Ses robes asymétriques, toujours d'une grande modernité (encore à notre époque), moulées près du corps, ses exigences de création, insensible aux goûts du moment et aux tendances de la mode, sont autant de chefs-d'oeuvre d'une incroyable précision, ses plissés semblent "ciselés" et "modelés" à même le corps qui, bougeant, donne à ces robes des mouvements uniques, ondulatoires, extrêmement vivants et féminins.
Le tissus le plus souvent travaillé par Madame Grès est le jersey de soie, matière qui se prête à la fluidité de mouvement et au travail du plissé qui a fait sa renommée.
Ses robes paraissent en effet totalement "sculptées" les plissés, effectués patiemment, comme un travail de fourmi, un par un.
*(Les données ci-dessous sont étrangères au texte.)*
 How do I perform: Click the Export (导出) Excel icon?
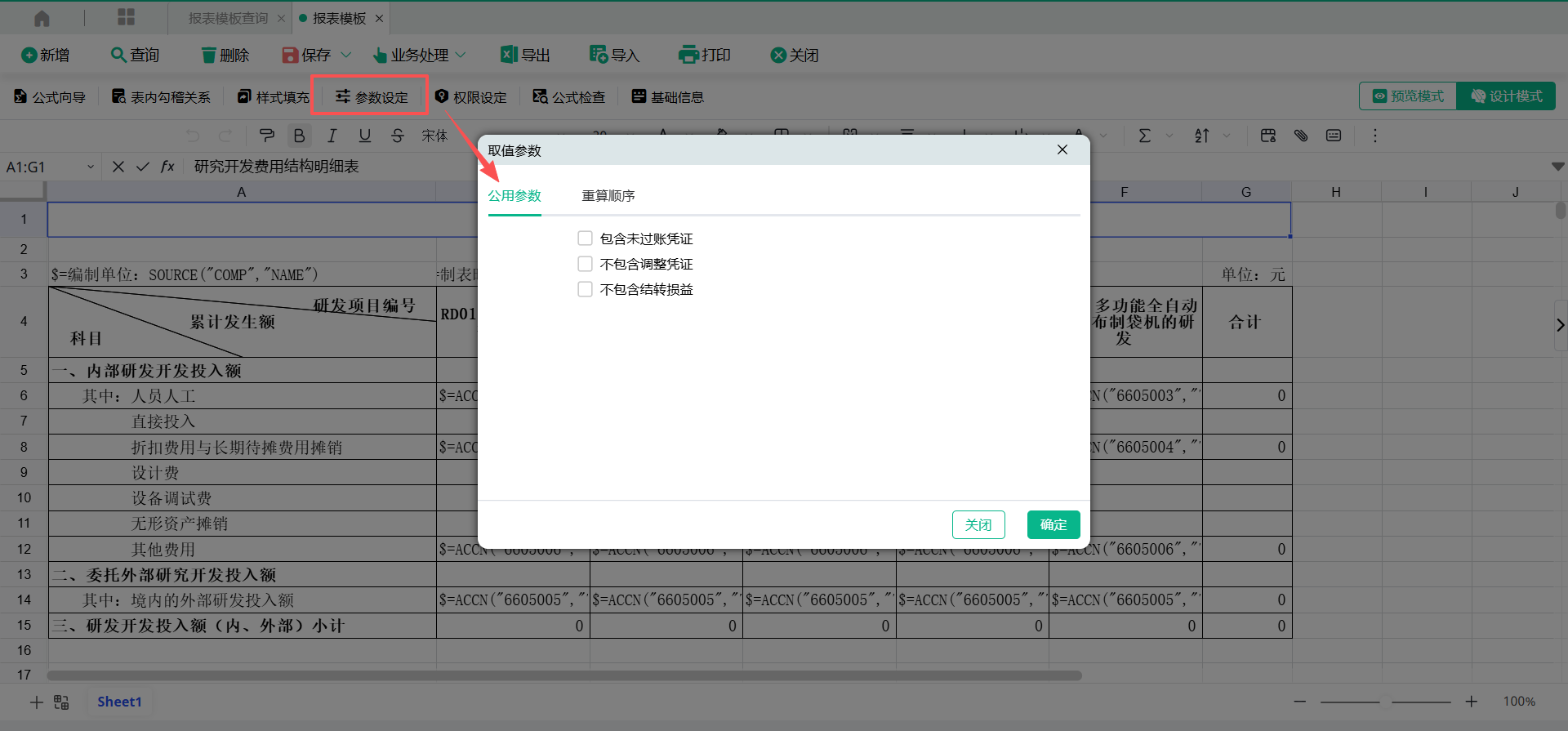coord(509,55)
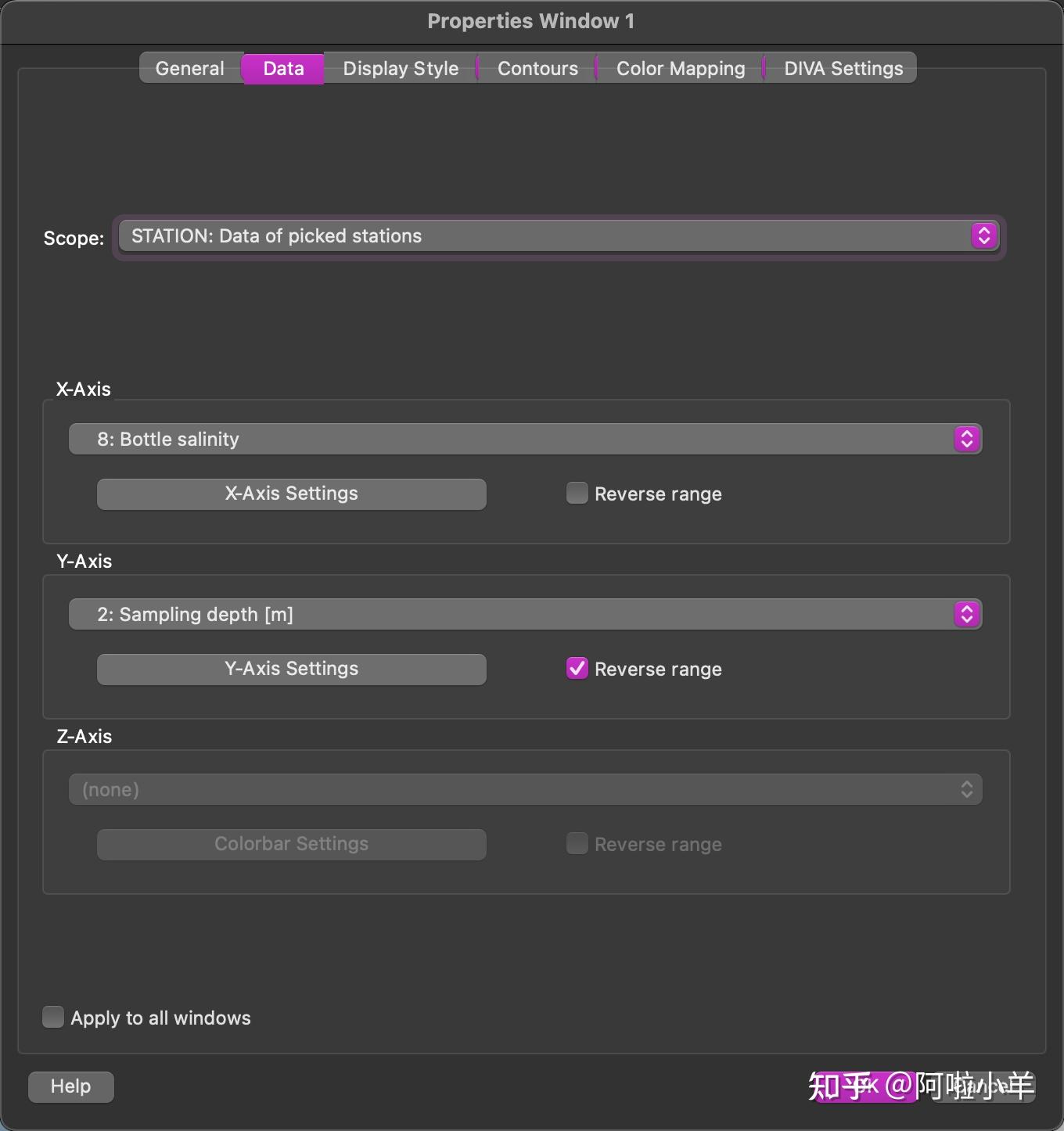Image resolution: width=1064 pixels, height=1131 pixels.
Task: Click the Sampling depth dropdown arrows icon
Action: click(x=967, y=615)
Le génie de Madame Grès est reconnaissable également par le fait qu'elle était la seule, en ces années, à travailler les coupes de ses robes "en biais" (certaines robes comptent jusqu'à 3 ou 4 coupes de biais différents !!).
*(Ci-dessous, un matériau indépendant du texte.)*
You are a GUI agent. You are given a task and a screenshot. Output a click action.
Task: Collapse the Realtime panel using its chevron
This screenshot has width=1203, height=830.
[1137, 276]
Le musée Antoine Bourdelle propose au public environ 80 créations parmi les plus emblématiques de l'oeuvre de Madame Grès.
On la voit d'ailleurs ici en pleine séance de travail, exécutant directement ses plissés sur le modèle.
Immortalisées par les plus grands photographes de mode, de Richard Avedon à Guy Bourdin, les créations de Madame Grès seront souvent et très largement présentées dans des revues de mode.
Elle a d'ailleurs été reconnue par la profession, qui lui a décerné un Dé d'Or en 1976, saluant ainsi son exceptionnel travail et l'apport visionnaire et moderne qu'elle a donné aux robes, tant du soir que de jour.
Bien au-delà des modes et de ses diktats, Madame Grès a su traverser et résister aux styles pour imposer sa griffe durant les années 40, 50, 60 et 70. Ses modèles restent aujourd'hui une source d'inspiration inépuisable pour nombre de grands couturiers.
Un seul regret pour moi à la fin de la visite de cette exposition sublime, pas de vente de cartes postales, ni de l'affiche de l'exposition. J'aurais aimé pouvoir emporter chez moi, à défaut de toutes ces robes, au moins un peu de l'âme de Madame Grès.
Il existe cependant un très beau catalogue de l'exposition.